SOURCE RECORDS:
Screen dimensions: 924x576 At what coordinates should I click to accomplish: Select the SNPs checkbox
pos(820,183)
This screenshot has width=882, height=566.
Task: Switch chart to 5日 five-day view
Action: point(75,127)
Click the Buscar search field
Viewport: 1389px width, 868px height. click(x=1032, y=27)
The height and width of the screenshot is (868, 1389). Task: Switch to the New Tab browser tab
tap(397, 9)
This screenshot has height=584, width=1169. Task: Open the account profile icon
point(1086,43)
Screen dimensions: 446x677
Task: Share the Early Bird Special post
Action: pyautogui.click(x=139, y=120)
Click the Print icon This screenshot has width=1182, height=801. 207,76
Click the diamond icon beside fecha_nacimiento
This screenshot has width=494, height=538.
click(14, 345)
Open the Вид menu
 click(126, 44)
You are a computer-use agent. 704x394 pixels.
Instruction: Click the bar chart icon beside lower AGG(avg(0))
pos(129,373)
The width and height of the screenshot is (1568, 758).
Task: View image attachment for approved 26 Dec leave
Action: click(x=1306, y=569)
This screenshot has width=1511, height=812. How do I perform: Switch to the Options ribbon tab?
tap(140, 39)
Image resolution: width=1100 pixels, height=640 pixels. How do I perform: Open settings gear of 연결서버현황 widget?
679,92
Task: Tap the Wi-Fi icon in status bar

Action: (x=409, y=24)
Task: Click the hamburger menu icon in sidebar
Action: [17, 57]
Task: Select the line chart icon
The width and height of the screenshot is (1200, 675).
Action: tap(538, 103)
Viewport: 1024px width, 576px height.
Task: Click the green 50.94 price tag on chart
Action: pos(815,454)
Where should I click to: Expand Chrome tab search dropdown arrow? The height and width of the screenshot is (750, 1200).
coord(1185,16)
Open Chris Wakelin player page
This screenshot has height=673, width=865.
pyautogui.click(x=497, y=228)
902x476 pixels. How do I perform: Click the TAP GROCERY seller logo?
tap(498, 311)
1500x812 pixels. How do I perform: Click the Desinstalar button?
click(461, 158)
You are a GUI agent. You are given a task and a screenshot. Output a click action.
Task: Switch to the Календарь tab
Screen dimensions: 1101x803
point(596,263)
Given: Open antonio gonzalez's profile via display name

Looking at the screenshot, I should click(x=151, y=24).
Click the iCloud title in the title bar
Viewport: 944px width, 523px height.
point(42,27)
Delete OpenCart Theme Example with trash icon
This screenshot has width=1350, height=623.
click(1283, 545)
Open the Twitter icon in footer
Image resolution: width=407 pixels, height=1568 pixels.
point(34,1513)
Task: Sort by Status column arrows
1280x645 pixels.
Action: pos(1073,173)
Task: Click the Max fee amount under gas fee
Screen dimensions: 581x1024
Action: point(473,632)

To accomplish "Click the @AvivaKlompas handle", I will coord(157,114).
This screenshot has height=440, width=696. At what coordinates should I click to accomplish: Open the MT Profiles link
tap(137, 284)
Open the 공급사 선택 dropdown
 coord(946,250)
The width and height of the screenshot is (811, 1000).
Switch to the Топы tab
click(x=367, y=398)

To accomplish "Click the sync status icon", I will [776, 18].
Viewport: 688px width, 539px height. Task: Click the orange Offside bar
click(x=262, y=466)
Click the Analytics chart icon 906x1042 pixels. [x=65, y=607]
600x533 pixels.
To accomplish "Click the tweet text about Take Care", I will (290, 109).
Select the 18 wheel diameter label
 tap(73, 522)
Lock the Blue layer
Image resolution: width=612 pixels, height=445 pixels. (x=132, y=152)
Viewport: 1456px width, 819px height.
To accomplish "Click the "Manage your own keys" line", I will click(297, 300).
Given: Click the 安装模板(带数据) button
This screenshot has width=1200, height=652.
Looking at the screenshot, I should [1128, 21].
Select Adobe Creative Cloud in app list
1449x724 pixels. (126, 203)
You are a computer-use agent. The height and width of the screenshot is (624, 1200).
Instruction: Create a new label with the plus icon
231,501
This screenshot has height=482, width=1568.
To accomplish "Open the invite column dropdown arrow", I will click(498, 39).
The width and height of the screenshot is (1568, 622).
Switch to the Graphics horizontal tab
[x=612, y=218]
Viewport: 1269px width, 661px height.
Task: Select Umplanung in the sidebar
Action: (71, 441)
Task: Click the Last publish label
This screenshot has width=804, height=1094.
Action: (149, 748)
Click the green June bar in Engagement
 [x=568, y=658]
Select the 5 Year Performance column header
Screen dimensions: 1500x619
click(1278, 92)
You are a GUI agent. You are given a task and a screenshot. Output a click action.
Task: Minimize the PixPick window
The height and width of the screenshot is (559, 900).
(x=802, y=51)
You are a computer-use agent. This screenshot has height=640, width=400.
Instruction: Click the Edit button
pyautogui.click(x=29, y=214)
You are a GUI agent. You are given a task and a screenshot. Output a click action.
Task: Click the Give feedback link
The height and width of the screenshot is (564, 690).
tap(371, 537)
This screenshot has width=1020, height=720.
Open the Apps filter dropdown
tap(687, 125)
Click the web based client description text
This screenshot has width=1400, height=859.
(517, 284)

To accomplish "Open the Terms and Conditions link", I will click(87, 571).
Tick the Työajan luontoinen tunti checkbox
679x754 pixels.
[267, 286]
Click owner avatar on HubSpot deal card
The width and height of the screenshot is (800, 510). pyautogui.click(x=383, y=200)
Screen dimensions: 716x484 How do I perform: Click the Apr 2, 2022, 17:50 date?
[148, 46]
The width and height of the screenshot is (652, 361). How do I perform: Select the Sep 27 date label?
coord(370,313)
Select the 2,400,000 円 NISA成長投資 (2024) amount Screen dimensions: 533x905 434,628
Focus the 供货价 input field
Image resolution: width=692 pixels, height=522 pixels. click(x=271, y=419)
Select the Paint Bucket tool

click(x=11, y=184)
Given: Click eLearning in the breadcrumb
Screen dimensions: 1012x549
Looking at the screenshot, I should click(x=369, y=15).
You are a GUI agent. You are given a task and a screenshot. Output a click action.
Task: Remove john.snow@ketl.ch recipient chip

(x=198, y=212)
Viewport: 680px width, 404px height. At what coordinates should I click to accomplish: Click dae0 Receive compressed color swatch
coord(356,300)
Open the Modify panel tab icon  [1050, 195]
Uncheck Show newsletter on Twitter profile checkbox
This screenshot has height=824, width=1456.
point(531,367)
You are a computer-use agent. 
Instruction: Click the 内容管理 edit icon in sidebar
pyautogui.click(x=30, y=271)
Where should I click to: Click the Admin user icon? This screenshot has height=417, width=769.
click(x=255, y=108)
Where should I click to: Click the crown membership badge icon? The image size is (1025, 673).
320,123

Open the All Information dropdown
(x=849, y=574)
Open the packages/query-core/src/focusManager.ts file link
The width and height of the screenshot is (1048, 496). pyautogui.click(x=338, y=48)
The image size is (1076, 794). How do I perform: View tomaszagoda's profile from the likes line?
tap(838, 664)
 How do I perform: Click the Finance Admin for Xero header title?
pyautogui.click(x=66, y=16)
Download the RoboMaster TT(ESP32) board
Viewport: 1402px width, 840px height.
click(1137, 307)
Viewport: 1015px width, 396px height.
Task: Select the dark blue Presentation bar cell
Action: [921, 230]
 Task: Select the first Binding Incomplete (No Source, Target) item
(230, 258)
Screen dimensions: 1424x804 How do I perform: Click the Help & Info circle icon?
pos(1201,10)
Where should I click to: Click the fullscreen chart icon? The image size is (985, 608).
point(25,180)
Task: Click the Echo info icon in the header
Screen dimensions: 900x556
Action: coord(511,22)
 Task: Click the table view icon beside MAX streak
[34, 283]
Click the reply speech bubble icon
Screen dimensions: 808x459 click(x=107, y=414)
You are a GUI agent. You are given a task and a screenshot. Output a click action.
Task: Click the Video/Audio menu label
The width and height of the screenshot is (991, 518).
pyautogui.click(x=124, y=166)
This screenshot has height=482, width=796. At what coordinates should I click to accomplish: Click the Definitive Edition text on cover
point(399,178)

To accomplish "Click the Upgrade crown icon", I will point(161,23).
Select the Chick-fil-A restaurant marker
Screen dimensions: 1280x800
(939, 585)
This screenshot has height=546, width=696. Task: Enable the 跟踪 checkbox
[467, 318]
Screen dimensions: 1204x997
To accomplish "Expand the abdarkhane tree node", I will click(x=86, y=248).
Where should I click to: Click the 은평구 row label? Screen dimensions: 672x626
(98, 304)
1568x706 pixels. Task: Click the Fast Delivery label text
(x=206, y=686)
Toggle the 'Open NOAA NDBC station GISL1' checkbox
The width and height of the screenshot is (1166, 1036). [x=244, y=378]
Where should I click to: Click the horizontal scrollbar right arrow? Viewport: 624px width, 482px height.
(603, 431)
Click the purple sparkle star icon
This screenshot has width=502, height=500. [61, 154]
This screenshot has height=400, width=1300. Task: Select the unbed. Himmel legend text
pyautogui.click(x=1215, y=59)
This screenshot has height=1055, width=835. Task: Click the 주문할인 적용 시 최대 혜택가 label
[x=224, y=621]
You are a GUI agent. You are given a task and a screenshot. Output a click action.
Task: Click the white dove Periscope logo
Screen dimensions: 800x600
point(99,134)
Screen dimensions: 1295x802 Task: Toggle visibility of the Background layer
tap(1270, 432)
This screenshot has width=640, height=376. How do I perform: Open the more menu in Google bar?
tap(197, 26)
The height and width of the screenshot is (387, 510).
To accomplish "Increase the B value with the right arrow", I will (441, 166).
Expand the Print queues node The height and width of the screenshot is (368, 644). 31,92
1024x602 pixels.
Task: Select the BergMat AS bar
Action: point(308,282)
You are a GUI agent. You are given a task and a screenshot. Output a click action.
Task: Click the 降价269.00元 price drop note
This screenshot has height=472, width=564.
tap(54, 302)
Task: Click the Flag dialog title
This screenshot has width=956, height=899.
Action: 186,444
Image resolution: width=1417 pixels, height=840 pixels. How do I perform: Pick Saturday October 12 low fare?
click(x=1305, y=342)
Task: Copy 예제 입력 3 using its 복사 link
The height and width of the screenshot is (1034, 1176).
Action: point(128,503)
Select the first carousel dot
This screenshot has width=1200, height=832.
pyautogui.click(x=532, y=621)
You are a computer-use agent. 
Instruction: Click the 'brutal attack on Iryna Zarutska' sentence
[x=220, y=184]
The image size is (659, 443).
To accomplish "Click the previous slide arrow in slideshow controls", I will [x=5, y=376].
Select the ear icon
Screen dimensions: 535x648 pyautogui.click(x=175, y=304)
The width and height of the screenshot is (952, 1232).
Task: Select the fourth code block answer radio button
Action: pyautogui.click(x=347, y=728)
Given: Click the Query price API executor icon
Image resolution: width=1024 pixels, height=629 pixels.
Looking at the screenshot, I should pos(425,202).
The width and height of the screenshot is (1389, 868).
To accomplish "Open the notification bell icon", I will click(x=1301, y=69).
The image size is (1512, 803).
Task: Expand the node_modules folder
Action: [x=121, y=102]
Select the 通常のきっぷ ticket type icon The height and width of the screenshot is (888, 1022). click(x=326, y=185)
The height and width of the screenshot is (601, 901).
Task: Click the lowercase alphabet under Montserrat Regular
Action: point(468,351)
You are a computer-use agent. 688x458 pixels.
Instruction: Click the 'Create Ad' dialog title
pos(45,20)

WHAT YOU ARE ASKED TO DO:
Could you transcribe the entries above word for word, from the line with "Given: Click the Query" down to the line with "The width and height of the screenshot is (1389, 868).", keeping both?

WRITTEN ANSWER:
Given: Click the Query price API executor icon
Image resolution: width=1024 pixels, height=629 pixels.
Looking at the screenshot, I should pos(425,202).
The width and height of the screenshot is (1389, 868).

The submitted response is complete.